Second, research data users could benefit from a much larger sample size, especially in semi-urban towns and rural markets which are exhibiting true growth potential for many advertisers. This would also help users break up the large metros into smaller pockets and draw insights at micro-city levels. Also, an “amalgamated” research can aid in capturing information on emerging trends on media-specific areas as well as new product or services categories, lists Sathyamurthy.
For an advertiser angle, listen to Aloke Banerjee, CEO, S Kumars: “It is a little like tomatoes versus tomatoes for me. Each year, there an upswing-downswing in the numbers, and publishers make a hue and cry over it. Most advertisers resort to data from one source. It will benefit all, if there was a common survey.”
Good use for savings
Since most ad agencies use any one of the two surveys available, Ravi Kiran, CEO, Starcom, does not see too much change in the life of planners buyers either way. In fact, media owners might benefit more, as they will have a single point of reference, instead of getting caught between conflicting sets of data.
Nandini Dias, V-P, Lodestar Universal, says, “Over the years, due to pressure from some quarters almost all media houses have started buying both the databases. Despite the pressure, Lodestar has kept backing the principle that we must have a single currency and the research budgets should be used by the industry in a better way. For example, despite the explosion in FM radio no organised dynamic research is yet available.”

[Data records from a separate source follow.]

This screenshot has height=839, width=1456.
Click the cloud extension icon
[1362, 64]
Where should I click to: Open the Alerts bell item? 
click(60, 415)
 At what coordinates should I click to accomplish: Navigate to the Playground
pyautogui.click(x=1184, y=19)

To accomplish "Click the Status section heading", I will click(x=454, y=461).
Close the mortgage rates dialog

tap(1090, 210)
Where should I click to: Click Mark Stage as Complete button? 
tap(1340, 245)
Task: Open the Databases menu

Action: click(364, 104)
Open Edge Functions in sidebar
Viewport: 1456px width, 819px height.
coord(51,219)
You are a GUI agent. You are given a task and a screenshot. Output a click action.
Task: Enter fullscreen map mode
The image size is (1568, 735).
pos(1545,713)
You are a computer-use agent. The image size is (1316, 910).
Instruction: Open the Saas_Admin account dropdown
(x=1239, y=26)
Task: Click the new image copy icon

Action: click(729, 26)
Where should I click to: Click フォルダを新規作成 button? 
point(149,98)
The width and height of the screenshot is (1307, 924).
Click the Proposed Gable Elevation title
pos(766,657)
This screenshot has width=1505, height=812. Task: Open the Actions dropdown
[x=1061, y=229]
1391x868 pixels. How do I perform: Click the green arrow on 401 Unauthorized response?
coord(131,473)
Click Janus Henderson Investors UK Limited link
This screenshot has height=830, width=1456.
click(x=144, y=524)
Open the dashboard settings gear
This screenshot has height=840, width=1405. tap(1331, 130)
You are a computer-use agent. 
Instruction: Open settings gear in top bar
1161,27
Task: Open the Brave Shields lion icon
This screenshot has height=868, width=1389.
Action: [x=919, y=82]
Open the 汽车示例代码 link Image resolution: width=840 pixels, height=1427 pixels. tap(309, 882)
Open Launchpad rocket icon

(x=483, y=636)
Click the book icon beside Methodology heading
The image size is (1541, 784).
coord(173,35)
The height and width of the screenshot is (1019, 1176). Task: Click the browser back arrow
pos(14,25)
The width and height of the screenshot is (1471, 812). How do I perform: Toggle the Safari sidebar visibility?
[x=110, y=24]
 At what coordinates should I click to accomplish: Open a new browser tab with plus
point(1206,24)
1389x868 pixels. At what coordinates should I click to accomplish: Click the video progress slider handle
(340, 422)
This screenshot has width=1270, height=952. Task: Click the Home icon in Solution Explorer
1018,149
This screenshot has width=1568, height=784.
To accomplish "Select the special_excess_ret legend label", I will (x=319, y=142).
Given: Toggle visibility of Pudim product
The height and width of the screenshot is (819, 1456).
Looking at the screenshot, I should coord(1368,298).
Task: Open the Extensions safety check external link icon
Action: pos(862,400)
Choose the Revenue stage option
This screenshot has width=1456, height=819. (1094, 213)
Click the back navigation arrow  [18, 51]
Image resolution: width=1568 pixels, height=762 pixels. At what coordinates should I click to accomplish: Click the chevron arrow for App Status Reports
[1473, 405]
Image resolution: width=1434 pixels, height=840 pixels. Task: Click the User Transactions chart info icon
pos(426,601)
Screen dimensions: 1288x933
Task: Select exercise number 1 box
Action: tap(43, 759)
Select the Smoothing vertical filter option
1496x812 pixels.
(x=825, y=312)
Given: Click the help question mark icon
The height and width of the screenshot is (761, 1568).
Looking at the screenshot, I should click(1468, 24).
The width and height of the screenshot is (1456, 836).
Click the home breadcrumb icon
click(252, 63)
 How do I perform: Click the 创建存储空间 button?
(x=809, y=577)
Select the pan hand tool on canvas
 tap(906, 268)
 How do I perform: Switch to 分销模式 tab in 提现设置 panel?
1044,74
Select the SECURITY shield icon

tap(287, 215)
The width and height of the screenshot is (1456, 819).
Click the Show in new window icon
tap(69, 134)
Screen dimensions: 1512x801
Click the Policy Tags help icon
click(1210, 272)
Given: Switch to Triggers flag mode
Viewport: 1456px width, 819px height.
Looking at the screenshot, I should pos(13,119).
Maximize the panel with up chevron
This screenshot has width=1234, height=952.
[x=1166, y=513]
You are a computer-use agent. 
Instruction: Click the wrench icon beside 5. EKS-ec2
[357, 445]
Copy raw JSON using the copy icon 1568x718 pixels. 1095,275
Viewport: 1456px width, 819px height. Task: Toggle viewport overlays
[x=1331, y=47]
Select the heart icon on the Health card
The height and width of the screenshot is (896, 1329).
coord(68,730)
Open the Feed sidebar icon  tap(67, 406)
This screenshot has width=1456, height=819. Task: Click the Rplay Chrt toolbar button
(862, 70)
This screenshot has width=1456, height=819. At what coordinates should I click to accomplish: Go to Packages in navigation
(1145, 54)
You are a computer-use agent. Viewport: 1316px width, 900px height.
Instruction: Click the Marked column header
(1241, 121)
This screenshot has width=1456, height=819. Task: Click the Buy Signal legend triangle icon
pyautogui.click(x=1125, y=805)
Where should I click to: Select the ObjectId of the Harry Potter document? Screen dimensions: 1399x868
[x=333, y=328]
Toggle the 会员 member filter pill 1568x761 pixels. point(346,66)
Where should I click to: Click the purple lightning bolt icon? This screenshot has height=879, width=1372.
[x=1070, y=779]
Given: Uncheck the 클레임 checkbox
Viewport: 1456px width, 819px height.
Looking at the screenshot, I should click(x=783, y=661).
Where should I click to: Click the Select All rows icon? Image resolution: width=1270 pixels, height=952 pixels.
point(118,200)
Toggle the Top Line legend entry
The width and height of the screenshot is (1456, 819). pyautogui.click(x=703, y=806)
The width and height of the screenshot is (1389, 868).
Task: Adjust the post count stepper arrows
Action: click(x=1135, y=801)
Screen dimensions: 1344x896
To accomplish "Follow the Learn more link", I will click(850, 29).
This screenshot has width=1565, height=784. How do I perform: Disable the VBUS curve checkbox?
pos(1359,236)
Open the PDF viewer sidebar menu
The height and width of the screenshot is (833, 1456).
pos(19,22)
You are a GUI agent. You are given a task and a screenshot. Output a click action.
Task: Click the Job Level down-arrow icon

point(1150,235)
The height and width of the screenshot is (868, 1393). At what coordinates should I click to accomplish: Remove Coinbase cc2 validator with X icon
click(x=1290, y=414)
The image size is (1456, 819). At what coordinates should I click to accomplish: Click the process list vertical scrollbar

Dias says despite having two databases, most media houses follow just one. The other database is used only if the client has preferences.
Monies saved could allow for more investment in key areas, lists Amit Ray, vice-president Reliance Industries: “Develop an alternative for SEC, find new measurements beyond just CR or AIR for magazines, like engagement/involvement etc. Also, find out readership of the many complimentary pull-outs that come with the morning daily. Again, do a large-scale “reading & noting” (for TV, even the ad viewership is measured).”
Monopolies could be trouble too
A marriage of the two surveys could, however, have its pitfalls too, say industry men. Says Ravi Kiran: “It does make sense for a single healthy and robust currency, as the entire investment made by the industry can be used to improve the quality of data and innovate more. However, a single currency might itself not be the panacea for all the challenges. A single data provider, unless regulated and guided properly, can be truly monopolistic and stifle the innovative spirit.
Tapan Pal, CEO, aMap, also feels that competition brings out a better product. “Without two competing bodies, readership research would reach a level of saturation.”